Pakistan’s Government House will become an open house for three days starting February 1 as the country’s first Adab Festival launches.
Co-founder and co-director Ameena Saiyid wants to provide,
artists, writers and poets with a platform to exchange ideas and engage in healthy debates (adding) It’s also important to introduce new writers and poets to readers, so books by new authors would also be launched at the festival.
The event will involve 55 sessions with the participation of more than 100 local and international speakers drawn from poets and writers.
To keep the predicted 200,000 visitors happy activities will include book launches, feature talks, interviews, discussions, mushairah/poetry sessions, a book fair, music, dance, theatre, comedy/satire, and film.
Saiyid and co-founder and co-director Asif Farrukhi want 2019 to be a year of literary festivals in Pakistan, expressing their hope that the festival will,
spread to other parts of the country and take the shape of a movement so that whoever wanted to do such programmes in other cities of the country could do so.
The Getz Pharma Fiction Prize will be awarded to a book published in Pakistan in 2017-18, judged by a three-member jury.
The award, which seeks to promote excellence in fiction written in English, and comes with Rs 300,000 ($2,100) prize.
The deadline for submissions in 10 January and authors must be Pakistani or of Pakistani descent, but may have been published anywhere in the world between 2017-18. Self-published titles are welcome.
A press release from the Adab Fest notes that,
Some of the participants are: Iftikhar Arif, Zia Mohyeddin, Mustansar Husain Tarar, Kishwar Naheed, Mohammed Hanif, H. M. Naqvi, Zehra Nigah, Anwar Maqsood, Fawzia Afzal Khan (US), Tariq Khosa, Attiya Dawood and Nadeem Hussain.
Ian Vaughan-Arbuckle will also be coming. He was the British defence attaché in Karachi during Ayub Khan’s rule. He will talk about the Karachi of the 1960s. Richard Heller from the UK is also a participant. He will do dramatic reading of P. G. Wodehouse’s stories. Apart from that, writers and poets from all parts of Pakistan will be represented. The event will have discussions, a mushaira, comedy, book fair and other performances.
The planning for the Adab Fest has not been without controversy.
Originally the event was intended to be called the Pakistan Literature Festival, but Oxford University Press already uses that name for its own event and filed legal proceedings against the Adab organisers, which they say are being “rigorously contested,” so Adab Festival Pakistan was settled on.
The word ‘adab’ signifies not just literature, but had a wider meaning containing elements such as culture, values and civilisations.
Festival co-counder Ameena Saiyid is no stranger to book festivals, nor to the OUP.
Saiyid joined OUP in Lahore in 1979 and in 1986 left to set up her own publishing house, Saiyid Books.
Sayid returned to OUP in 1988 to head OUP Pakistan, and has since been awarded the Order of the British Empire and the Chevalier de l’Ordre des Arts et des Lettres.

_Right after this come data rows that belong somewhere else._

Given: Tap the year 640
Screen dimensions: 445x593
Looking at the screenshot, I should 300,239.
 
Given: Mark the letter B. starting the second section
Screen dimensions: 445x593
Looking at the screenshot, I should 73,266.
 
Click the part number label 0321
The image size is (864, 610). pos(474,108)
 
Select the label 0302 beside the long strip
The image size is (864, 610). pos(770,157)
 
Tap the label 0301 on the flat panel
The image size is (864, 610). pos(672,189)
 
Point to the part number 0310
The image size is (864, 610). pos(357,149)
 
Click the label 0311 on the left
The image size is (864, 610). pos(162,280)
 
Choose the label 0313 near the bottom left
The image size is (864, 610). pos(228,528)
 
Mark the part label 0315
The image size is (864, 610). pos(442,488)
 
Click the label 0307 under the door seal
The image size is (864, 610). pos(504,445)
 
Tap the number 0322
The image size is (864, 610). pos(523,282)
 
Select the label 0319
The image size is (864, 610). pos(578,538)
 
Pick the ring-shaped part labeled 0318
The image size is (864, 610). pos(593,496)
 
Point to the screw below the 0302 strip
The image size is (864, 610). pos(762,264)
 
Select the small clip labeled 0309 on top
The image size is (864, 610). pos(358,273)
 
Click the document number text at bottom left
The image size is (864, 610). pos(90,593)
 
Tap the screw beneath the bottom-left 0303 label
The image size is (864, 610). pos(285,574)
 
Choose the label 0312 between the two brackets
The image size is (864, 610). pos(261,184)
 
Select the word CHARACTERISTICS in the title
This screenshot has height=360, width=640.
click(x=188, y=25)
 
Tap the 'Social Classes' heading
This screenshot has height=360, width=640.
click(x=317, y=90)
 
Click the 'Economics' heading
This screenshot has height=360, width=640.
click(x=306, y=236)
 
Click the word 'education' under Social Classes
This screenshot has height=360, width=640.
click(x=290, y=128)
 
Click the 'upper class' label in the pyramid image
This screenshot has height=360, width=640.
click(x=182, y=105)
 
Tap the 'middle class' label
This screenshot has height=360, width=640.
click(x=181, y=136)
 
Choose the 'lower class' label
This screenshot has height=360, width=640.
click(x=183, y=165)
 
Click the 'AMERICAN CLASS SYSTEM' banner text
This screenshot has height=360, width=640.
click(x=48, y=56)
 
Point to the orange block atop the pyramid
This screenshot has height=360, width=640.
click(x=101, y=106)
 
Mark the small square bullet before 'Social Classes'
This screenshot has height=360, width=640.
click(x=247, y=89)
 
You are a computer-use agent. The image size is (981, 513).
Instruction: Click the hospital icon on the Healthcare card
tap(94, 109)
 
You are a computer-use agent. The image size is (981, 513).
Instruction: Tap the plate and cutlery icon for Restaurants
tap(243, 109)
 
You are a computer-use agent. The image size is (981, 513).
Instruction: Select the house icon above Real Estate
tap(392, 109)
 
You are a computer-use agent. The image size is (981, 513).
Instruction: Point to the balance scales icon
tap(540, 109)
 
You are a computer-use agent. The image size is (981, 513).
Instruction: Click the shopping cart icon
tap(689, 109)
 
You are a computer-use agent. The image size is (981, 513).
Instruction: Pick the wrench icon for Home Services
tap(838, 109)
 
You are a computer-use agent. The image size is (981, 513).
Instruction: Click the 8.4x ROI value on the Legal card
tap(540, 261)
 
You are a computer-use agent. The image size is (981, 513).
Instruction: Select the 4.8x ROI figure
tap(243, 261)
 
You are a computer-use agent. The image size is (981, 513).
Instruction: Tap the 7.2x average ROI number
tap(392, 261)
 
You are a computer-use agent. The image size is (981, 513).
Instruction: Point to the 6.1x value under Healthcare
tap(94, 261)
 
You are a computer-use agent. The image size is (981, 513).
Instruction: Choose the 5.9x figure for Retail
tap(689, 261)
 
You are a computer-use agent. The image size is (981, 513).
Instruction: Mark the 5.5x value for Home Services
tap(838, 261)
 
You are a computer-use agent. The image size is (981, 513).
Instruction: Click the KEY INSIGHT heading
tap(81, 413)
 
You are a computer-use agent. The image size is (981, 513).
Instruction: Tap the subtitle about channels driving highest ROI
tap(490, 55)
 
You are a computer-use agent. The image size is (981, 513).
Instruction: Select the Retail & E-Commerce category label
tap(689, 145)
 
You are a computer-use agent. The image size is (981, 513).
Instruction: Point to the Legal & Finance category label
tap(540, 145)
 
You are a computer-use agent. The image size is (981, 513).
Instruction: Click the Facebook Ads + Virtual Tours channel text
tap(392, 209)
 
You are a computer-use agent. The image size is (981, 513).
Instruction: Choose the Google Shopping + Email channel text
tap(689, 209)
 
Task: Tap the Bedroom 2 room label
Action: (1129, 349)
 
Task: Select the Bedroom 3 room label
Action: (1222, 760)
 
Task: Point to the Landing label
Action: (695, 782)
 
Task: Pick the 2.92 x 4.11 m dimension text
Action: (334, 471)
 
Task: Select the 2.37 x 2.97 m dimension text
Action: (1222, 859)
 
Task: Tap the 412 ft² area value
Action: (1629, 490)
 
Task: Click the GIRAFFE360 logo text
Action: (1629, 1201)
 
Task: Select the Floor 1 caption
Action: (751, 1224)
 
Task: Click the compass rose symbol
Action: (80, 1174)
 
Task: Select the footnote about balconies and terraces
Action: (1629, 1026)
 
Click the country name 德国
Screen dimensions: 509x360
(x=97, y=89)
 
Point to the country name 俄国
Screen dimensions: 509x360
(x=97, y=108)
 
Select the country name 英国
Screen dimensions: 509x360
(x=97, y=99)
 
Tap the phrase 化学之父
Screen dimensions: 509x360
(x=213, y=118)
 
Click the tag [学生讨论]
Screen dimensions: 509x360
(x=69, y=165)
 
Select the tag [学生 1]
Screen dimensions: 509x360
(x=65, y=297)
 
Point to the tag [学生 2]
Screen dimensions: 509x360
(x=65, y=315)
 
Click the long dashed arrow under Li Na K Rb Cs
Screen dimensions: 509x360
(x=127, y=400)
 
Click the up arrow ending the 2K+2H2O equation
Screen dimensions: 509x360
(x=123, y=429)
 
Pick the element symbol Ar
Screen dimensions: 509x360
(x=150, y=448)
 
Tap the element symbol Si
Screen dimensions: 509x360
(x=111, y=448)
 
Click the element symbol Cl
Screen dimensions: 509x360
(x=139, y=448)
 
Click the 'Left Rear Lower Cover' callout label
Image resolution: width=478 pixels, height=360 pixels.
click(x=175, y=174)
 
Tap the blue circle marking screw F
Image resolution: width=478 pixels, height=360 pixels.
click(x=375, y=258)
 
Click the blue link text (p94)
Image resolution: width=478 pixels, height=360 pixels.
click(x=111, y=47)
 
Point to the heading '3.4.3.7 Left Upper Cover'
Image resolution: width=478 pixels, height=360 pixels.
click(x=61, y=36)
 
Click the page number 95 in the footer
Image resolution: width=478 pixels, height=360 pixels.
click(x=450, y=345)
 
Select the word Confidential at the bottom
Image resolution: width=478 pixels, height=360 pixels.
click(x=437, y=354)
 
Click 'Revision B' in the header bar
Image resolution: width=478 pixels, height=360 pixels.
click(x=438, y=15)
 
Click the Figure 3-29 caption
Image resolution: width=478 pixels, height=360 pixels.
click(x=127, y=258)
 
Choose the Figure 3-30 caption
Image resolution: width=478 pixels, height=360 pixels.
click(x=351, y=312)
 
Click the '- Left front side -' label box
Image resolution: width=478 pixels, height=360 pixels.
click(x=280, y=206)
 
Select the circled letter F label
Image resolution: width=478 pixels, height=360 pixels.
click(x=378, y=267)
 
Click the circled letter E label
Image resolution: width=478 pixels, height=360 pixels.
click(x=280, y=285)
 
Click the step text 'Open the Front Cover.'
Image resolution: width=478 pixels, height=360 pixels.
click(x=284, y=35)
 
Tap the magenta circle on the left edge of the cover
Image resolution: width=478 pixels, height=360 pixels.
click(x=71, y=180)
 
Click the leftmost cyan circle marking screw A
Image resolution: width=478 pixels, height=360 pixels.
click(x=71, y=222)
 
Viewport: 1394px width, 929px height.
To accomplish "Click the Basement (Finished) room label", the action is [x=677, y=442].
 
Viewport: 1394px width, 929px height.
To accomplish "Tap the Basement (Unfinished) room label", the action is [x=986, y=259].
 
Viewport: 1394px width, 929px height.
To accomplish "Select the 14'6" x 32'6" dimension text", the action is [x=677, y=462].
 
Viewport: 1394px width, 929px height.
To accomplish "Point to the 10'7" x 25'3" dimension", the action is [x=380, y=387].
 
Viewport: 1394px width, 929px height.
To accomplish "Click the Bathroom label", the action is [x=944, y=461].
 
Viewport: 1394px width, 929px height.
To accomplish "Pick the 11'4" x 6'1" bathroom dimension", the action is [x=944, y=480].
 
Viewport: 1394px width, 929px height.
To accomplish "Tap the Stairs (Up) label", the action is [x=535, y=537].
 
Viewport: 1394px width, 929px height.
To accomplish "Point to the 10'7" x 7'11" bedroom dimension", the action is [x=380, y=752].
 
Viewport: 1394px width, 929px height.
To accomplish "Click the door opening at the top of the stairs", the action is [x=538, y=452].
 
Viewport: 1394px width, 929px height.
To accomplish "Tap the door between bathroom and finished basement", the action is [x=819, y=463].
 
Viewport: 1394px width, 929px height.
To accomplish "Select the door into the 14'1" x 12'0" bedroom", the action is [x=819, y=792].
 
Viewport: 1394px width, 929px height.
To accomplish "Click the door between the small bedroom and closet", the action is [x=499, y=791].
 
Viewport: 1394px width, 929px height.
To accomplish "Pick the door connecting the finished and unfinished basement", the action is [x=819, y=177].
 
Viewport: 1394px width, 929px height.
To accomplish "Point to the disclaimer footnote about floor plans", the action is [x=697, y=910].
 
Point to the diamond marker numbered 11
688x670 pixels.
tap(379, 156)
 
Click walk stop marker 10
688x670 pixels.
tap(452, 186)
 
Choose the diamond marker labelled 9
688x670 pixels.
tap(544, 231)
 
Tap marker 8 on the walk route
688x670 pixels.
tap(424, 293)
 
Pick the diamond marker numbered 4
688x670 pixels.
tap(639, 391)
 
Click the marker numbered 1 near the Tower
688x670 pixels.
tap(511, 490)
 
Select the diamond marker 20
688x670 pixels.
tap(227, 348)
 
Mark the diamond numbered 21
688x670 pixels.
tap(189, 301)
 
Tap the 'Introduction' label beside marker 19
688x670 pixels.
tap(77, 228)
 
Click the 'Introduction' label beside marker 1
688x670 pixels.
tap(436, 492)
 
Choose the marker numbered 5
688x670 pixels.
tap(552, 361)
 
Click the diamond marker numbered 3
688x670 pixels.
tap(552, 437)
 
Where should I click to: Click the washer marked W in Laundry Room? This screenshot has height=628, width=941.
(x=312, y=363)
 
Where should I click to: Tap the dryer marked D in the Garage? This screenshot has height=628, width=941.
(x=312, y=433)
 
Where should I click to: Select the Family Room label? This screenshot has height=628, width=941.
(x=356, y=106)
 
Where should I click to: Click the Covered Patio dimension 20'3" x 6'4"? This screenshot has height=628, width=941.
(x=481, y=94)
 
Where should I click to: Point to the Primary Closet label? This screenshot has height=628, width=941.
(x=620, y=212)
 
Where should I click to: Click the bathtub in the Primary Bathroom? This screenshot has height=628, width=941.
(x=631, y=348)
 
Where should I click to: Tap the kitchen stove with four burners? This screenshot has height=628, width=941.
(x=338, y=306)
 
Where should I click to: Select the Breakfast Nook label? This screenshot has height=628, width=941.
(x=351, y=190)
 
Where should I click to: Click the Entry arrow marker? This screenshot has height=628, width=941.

Sayid, accompanied by Asif Aslam Farrukhi, founded the Karachi Literature Festival in 2010 and, with Baela Raza Jamil, the Children’s Literature Festival in 2011. The Islamabad Literature Festival in 2013.
Saiyid retired from the OUP in December 2018.
The OUP’s regular Karachi Literature Festival will be run 1-3 March 2019. Last month the Karachi International Book Fair drew a crowd of 600,000 , which should leave us in no doubt that Pakistanis love their books!